**Records for the exercise**.
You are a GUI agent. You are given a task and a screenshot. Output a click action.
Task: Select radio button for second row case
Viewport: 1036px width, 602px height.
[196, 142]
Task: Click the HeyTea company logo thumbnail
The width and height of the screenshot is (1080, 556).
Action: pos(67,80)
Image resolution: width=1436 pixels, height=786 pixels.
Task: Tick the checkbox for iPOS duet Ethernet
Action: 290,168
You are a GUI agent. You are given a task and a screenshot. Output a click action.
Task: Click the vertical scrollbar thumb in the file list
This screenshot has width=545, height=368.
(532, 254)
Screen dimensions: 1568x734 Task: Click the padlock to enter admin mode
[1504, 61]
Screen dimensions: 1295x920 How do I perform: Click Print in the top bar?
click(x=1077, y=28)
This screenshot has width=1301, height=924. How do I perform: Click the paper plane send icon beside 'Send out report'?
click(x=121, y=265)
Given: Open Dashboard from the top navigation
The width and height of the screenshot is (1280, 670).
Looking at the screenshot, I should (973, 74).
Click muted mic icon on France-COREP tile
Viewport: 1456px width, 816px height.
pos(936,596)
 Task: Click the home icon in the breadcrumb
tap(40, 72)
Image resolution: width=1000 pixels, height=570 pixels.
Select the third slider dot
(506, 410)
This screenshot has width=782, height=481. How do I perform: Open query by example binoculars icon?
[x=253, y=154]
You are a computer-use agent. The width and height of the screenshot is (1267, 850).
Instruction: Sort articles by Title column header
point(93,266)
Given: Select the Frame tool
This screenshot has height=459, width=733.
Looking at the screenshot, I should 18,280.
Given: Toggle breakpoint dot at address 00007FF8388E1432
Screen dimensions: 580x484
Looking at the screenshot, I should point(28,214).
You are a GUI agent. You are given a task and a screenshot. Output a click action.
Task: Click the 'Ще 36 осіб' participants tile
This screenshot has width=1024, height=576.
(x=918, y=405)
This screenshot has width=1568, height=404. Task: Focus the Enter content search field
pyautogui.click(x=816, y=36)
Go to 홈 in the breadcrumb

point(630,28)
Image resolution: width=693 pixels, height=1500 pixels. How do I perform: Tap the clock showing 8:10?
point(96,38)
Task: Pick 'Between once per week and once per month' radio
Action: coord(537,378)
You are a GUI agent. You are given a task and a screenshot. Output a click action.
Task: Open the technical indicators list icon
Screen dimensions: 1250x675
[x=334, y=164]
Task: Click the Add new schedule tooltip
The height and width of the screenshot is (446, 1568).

**Problem statement**.
Produce a verbatim transcript of the material above.

**Your response**.
You are a GUI agent. You are given a task and a screenshot. Output a click action.
Task: Select radio button for second row case
Viewport: 1036px width, 602px height.
[196, 142]
Task: Click the HeyTea company logo thumbnail
The width and height of the screenshot is (1080, 556).
Action: pos(67,80)
Image resolution: width=1436 pixels, height=786 pixels.
Task: Tick the checkbox for iPOS duet Ethernet
Action: 290,168
You are a GUI agent. You are given a task and a screenshot. Output a click action.
Task: Click the vertical scrollbar thumb in the file list
This screenshot has width=545, height=368.
(532, 254)
Screen dimensions: 1568x734 Task: Click the padlock to enter admin mode
[1504, 61]
Screen dimensions: 1295x920 How do I perform: Click Print in the top bar?
click(x=1077, y=28)
This screenshot has width=1301, height=924. How do I perform: Click the paper plane send icon beside 'Send out report'?
click(x=121, y=265)
Given: Open Dashboard from the top navigation
The width and height of the screenshot is (1280, 670).
Looking at the screenshot, I should (973, 74).
Click muted mic icon on France-COREP tile
Viewport: 1456px width, 816px height.
pos(936,596)
 Task: Click the home icon in the breadcrumb
tap(40, 72)
Image resolution: width=1000 pixels, height=570 pixels.
Select the third slider dot
(506, 410)
This screenshot has width=782, height=481. How do I perform: Open query by example binoculars icon?
[x=253, y=154]
You are a computer-use agent. The width and height of the screenshot is (1267, 850).
Instruction: Sort articles by Title column header
point(93,266)
Given: Select the Frame tool
This screenshot has height=459, width=733.
Looking at the screenshot, I should 18,280.
Given: Toggle breakpoint dot at address 00007FF8388E1432
Screen dimensions: 580x484
Looking at the screenshot, I should point(28,214).
You are a GUI agent. You are given a task and a screenshot. Output a click action.
Task: Click the 'Ще 36 осіб' participants tile
This screenshot has width=1024, height=576.
(x=918, y=405)
This screenshot has width=1568, height=404. Task: Focus the Enter content search field
pyautogui.click(x=816, y=36)
Go to 홈 in the breadcrumb

point(630,28)
Image resolution: width=693 pixels, height=1500 pixels. How do I perform: Tap the clock showing 8:10?
point(96,38)
Task: Pick 'Between once per week and once per month' radio
Action: coord(537,378)
You are a GUI agent. You are given a task and a screenshot. Output a click action.
Task: Open the technical indicators list icon
Screen dimensions: 1250x675
[x=334, y=164]
Task: Click the Add new schedule tooltip
The height and width of the screenshot is (446, 1568).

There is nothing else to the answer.